3.5. The Modulatory Effects of CAP on Animal Models of ALI Are Dependent on PRR (Table 1)
|LPS: lipopolysaccharide; IT: intratracheally; IN: intranasally; IV: intravenously; CLP: cecal ligation puncture; MV: mechanical ventilation; VILI: ventilator-induced lung injury; TNF-α: tumor necrosis factor; IL-6: interleukin-6; KC: keratinocyte chemoattractant; MIP-2: monocyte inflammatory protein-2; VNS: vagus nerve stimulation; BAL: bronchoalveolar lavage; MLA: methyllycaconitine; SP: spontaneously breathing.|
By analyzing Table 1, we can conclude that activation of CAP might affect the development of lung infection, inflammation, or injury in a PRR- (pattern recognition receptors-) dependent manner. For example, nicotine administration worsens Gram-positive bacterial pneumonia (TLR2)  and influenza viral pneumonia (TLR3, TLR7, or RIG-I-MAVS) [62–64] but improves Gram-negative bacterial pneumonia or LPS-induced ALI (TLR4) . It has to be noted that activation of α7 nAChR universally suppresses TLR2, TLR3, TLR4, or TLR9 agonist (rather than live pathogens) induced TNF-α production in monocytes . These findings suggest that vagus nerve through α7 nAChR responds to PAMPs or DAMPs differently. Therefore, vagus nerve may play pleiotropic roles in modulating lung infection and inflammation.

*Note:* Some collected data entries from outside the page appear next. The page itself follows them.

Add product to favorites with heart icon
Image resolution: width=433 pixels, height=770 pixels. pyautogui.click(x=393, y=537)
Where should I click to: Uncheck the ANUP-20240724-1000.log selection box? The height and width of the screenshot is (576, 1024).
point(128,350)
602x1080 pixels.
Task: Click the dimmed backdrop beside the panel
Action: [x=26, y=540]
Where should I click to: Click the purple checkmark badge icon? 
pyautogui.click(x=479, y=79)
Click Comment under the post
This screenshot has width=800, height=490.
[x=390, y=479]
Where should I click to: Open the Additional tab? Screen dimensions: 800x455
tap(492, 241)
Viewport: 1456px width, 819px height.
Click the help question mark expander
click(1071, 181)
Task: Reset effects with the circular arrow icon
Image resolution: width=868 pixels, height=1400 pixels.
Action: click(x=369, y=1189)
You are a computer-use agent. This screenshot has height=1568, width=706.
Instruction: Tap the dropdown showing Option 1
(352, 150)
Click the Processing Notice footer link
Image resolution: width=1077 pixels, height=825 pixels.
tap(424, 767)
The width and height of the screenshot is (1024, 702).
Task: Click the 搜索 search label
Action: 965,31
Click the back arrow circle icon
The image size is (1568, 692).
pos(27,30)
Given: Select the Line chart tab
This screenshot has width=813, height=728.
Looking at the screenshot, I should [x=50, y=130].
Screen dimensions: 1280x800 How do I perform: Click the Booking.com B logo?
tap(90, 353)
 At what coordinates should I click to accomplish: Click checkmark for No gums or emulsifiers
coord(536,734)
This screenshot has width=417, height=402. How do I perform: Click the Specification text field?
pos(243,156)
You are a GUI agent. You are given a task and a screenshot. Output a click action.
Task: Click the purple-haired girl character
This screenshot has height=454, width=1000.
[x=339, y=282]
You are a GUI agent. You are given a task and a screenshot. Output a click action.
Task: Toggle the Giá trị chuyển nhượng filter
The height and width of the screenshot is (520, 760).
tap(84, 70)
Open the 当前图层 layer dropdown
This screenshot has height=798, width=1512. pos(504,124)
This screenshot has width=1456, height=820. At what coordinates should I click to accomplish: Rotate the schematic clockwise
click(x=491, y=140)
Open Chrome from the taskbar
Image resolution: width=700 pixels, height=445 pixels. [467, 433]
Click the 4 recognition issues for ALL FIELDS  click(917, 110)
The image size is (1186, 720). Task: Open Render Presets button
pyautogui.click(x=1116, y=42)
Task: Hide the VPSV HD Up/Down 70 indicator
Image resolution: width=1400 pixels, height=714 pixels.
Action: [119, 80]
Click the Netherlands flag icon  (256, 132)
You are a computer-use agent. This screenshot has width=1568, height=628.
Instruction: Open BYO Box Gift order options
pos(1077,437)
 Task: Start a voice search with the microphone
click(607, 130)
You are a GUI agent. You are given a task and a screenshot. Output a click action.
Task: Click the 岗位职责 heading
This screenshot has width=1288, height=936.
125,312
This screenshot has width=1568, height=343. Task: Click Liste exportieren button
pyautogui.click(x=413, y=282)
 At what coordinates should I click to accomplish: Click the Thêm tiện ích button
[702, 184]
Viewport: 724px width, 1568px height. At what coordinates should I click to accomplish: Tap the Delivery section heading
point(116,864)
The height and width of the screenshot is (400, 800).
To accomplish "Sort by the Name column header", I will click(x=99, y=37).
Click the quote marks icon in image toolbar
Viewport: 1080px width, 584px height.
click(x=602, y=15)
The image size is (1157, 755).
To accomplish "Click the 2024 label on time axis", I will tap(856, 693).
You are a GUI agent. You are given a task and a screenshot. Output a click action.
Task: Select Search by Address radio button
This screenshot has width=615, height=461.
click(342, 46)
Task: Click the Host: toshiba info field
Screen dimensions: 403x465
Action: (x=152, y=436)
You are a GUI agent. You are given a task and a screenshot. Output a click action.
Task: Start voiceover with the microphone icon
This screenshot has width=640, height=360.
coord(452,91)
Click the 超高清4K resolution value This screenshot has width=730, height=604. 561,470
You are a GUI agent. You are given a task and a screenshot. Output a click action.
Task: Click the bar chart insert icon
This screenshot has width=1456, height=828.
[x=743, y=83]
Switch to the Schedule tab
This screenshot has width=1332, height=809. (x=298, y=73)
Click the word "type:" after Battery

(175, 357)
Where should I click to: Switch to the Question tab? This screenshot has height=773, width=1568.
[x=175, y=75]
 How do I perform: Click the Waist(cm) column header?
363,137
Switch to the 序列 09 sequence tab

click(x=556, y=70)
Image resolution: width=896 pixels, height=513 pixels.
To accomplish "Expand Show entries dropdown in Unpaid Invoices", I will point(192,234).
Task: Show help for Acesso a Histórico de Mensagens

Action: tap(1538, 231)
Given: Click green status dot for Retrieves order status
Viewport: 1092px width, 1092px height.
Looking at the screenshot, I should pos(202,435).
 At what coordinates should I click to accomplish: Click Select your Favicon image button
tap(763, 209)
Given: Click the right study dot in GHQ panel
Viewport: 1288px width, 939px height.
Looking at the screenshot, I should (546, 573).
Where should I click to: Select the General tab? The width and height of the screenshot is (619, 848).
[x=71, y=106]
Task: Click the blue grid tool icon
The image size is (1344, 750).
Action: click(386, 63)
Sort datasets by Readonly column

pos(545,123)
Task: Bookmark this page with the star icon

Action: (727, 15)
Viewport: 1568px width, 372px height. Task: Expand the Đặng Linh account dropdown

3.6. Opposite Effects of CAP on Lung Infection and Inflammation
The discovery that splenectomy inactivates CAP strongly supports that spleen determines the function of CAP . In the splenectomized animals, nicotine therapy worsens animals with lethal polymicrobial sepsis . This finding suggests that once CAP is dysfunctional, activation of α7 nAChR would paradoxically compromise immunity and worsen lung infection. Traumatic brain injury or stroke might cause functional impairment of CAP and activation of α7 nAChR worsened Gram-negative bacterial pneumonia [59, 67].
4. Pulmonary Parasympathetic Inflammatory Reflex
4.1. Vagus Nerve Helps Sensing, Recognizing, and Responding to Pathogens
We have to mention that classical CAP theory was mostly tested in the experimental models of sepsis (intravenous LPS) or CLP peritonitis animal models in which spleen is required for dampening inflammation; however, these models only present mild lung inflammation which is manifested by less impressive intra-alveolar inflammation and hyaline membrane formation . Different from the regulatory effects of the classical CAP on sepsis, vagus nerve might modulate lung infection and inflammation using new machinery: pulmonary parasympathetic inflammatory reflex , and the spleen may not be involved in this regulatory mechanism.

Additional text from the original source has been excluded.